THE PROBLEM: Please copy the entries from the line with "This screenshot has height=263, width=467." through the end of the entries, substituting "plugins" for "themes" and leaving everything else unchanged. Leave the pictures out of your copy.

DATA FOR THE TASK:
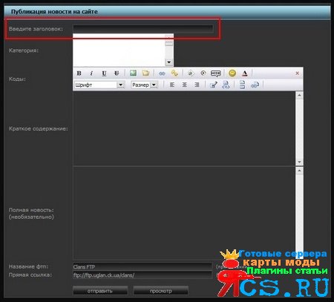Viewport: 334px width, 302px height.
Task: Align text to the right
Action: pos(197,85)
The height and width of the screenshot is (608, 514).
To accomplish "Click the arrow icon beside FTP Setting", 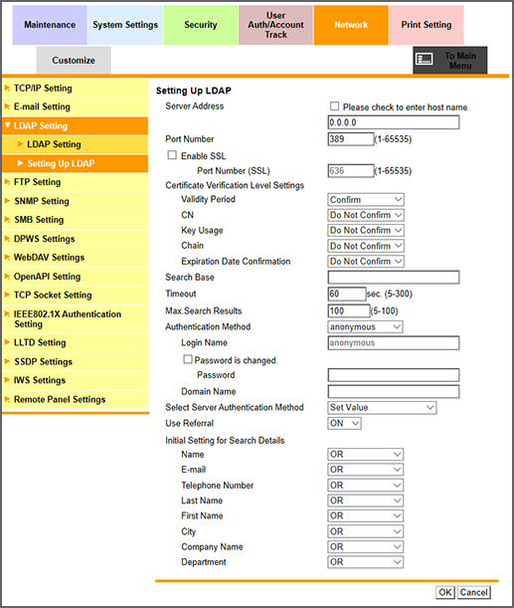I will click(x=7, y=181).
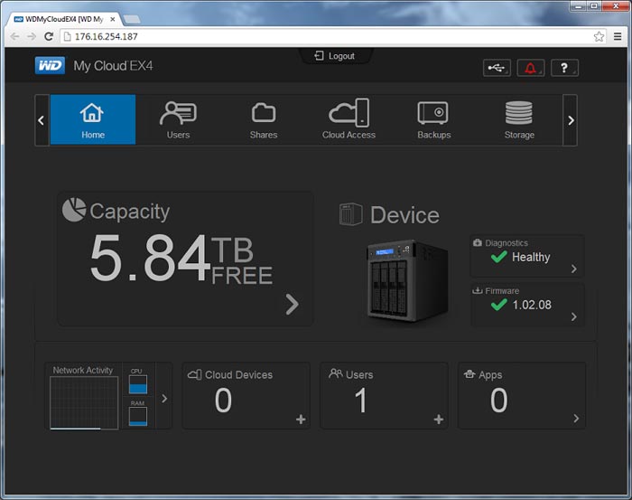Open the help question mark icon
Viewport: 632px width, 500px height.
click(x=563, y=68)
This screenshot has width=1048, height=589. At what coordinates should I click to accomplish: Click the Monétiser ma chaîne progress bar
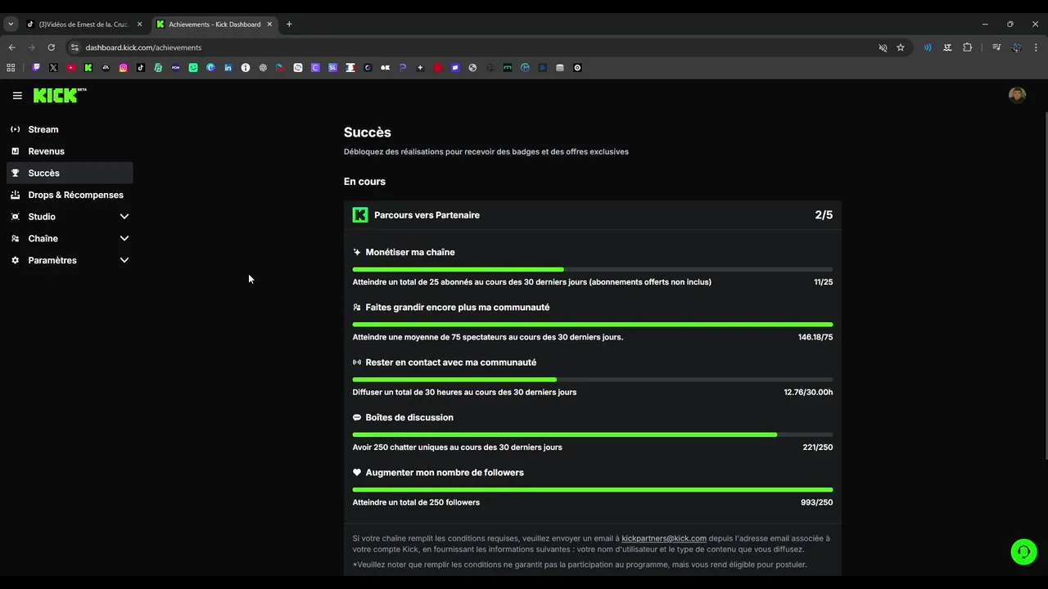point(592,269)
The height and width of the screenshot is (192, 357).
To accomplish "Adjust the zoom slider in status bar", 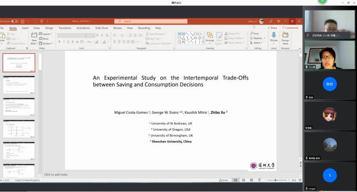I will 276,180.
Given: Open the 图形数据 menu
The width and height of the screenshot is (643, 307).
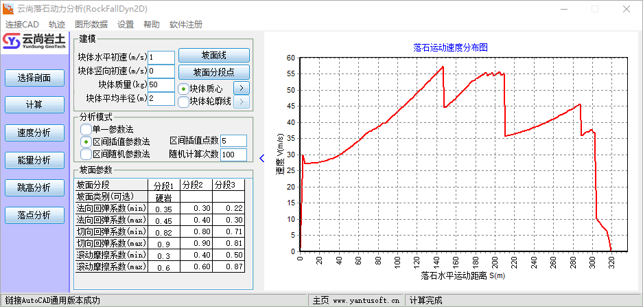Looking at the screenshot, I should [91, 24].
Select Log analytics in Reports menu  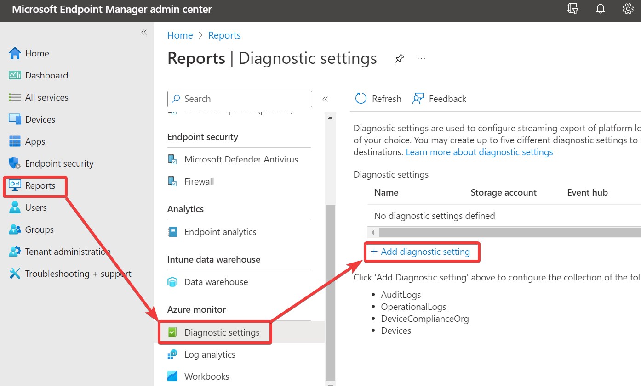pyautogui.click(x=209, y=354)
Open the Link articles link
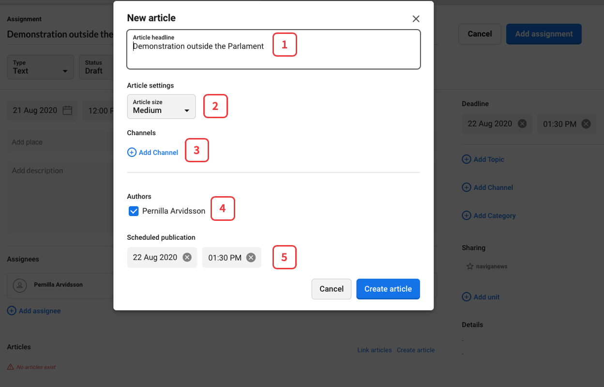Image resolution: width=604 pixels, height=387 pixels. [x=374, y=350]
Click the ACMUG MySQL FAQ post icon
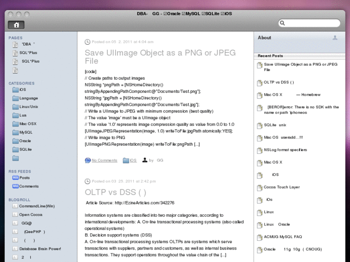 pos(259,237)
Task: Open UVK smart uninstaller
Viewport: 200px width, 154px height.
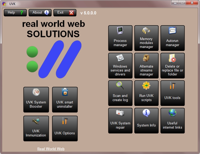Action: [x=65, y=100]
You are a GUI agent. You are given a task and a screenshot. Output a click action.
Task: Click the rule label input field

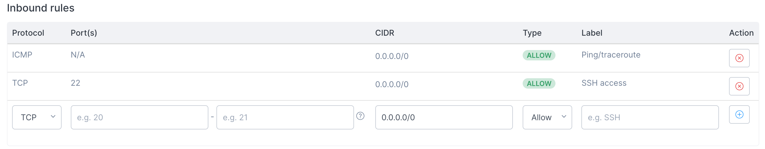pos(650,118)
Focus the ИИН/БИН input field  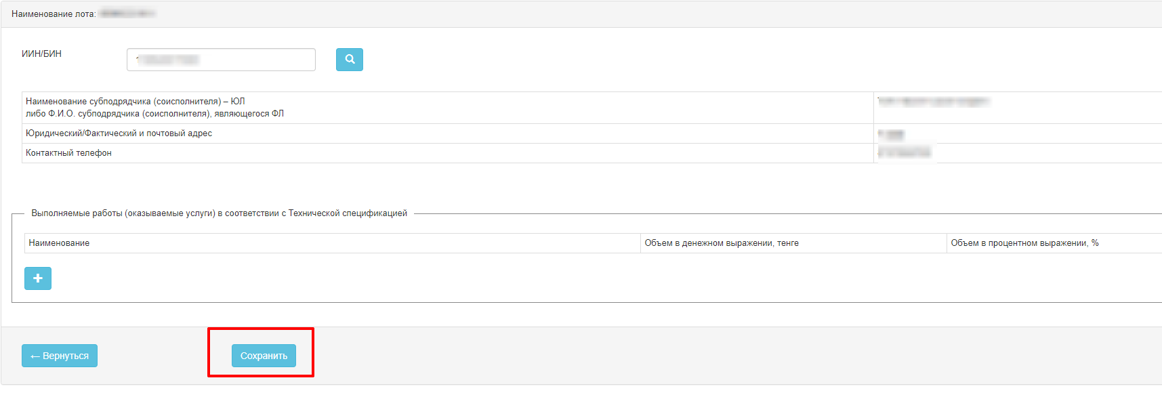pyautogui.click(x=221, y=60)
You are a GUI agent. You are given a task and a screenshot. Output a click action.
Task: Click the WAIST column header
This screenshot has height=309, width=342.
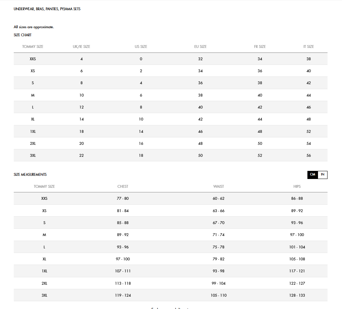coord(218,186)
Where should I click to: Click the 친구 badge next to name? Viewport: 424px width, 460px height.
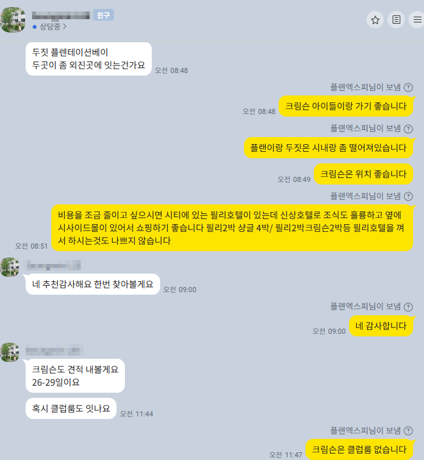coord(104,15)
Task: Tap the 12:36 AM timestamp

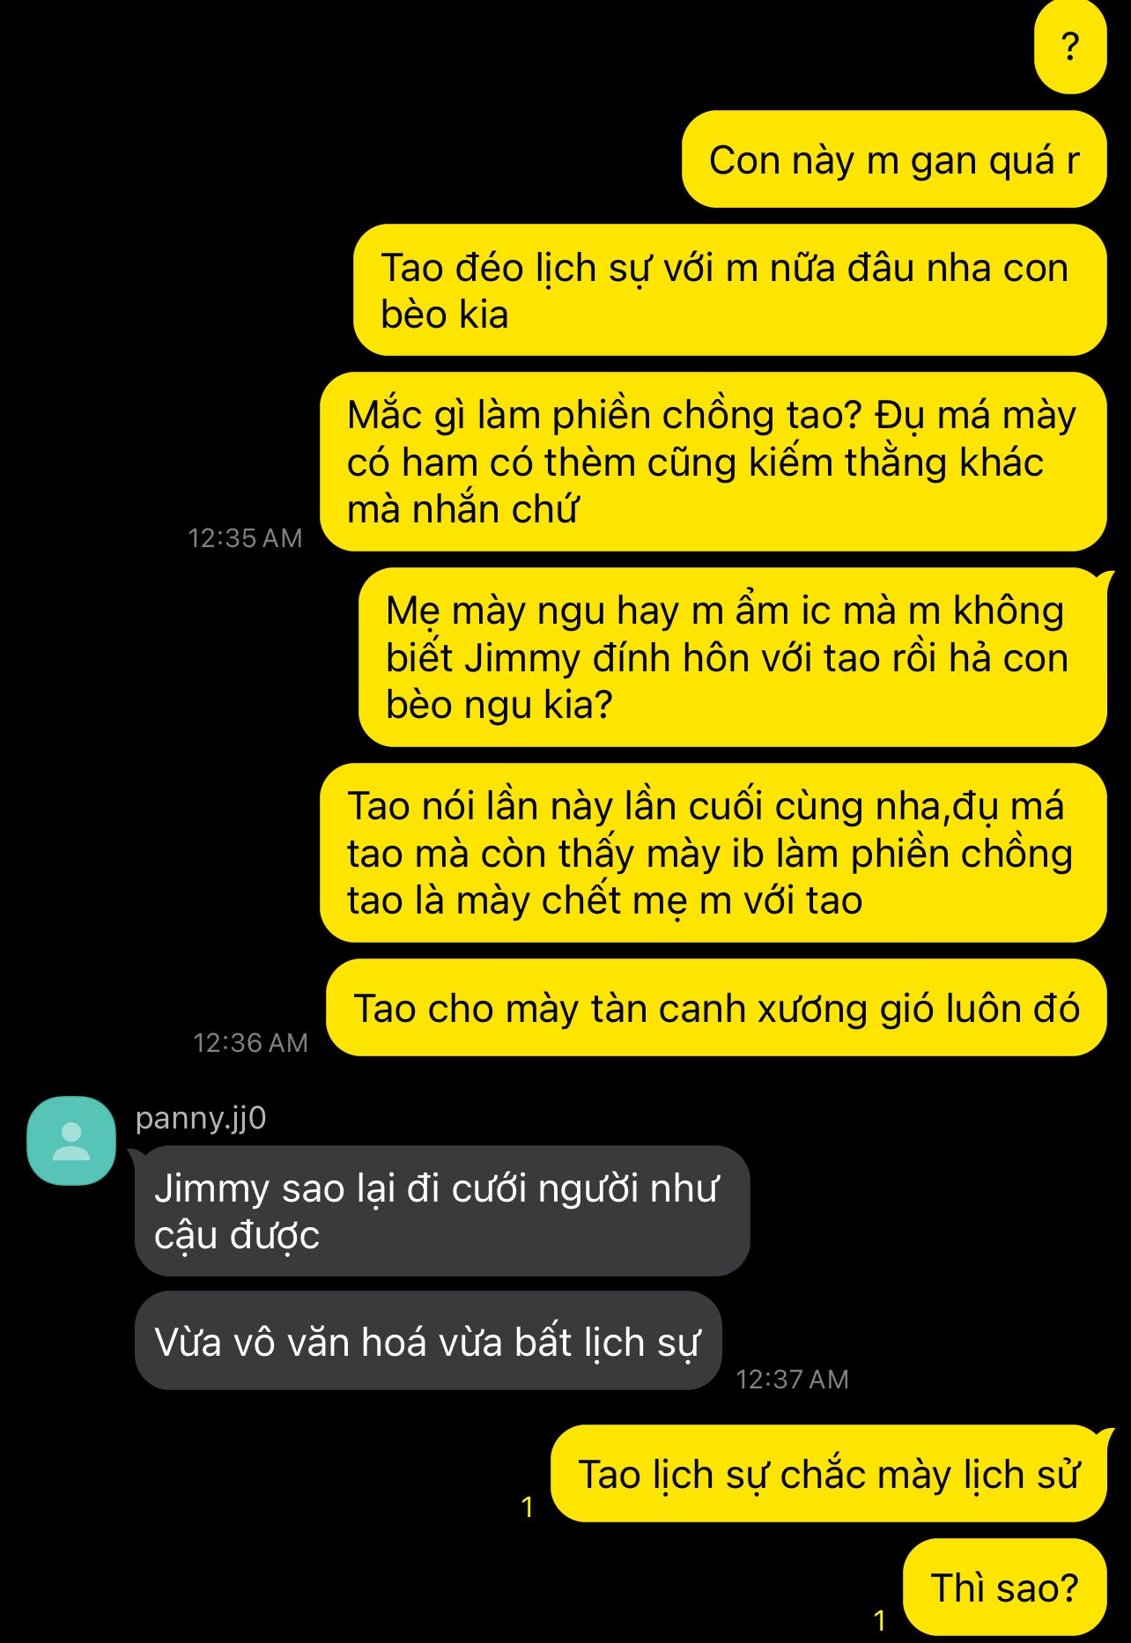Action: click(250, 1042)
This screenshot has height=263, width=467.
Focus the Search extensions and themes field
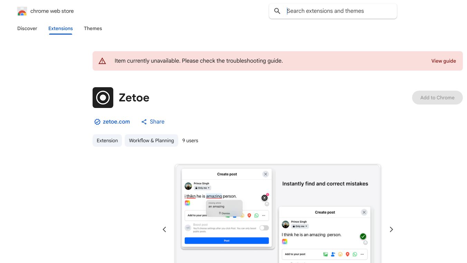[339, 11]
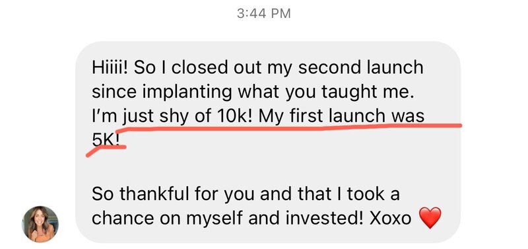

ANSWER TO THE TASK:
This screenshot has height=263, width=467.
Focus the Search extensions and plugins field
[339, 11]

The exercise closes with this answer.